TRY IT: Where does the string "will" appear in the records? Copy every line that contains it.

*** GIVEN ENTRIES Section Begins ***

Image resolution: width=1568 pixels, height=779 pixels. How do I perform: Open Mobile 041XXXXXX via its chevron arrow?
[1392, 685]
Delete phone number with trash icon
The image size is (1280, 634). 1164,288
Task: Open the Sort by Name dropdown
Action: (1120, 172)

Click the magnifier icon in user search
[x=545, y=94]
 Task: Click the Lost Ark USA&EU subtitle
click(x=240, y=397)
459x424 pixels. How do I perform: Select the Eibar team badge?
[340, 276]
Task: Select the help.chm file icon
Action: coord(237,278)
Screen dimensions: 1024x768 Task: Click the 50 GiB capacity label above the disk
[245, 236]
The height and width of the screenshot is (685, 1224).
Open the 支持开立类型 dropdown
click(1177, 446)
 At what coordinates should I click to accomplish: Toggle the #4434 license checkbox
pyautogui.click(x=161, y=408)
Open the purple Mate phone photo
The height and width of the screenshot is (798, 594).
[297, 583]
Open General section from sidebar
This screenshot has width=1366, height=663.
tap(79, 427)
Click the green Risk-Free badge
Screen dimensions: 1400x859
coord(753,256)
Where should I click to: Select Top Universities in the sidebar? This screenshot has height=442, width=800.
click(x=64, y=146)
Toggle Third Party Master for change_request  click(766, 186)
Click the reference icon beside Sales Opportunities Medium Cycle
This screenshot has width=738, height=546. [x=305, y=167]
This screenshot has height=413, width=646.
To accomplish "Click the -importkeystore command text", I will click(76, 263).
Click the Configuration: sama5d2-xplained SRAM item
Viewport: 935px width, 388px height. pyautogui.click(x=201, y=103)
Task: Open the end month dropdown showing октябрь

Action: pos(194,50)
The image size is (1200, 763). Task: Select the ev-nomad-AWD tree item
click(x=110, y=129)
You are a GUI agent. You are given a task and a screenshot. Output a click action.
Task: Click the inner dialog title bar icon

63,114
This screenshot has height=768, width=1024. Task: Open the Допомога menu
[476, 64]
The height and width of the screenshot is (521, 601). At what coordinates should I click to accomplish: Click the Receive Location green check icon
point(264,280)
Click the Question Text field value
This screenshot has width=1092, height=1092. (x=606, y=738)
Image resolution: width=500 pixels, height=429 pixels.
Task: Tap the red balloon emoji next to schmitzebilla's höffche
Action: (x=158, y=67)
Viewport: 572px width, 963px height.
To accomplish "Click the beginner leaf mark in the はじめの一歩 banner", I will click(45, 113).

*** GIVEN ENTRIES Section Ends ***

ANSWER TO THIS EXERCISE:
To accomplish "Click the -importkeystore command text", I will click(76, 263).
To accomplish "Click the beginner leaf mark in the はじめの一歩 banner", I will click(45, 113).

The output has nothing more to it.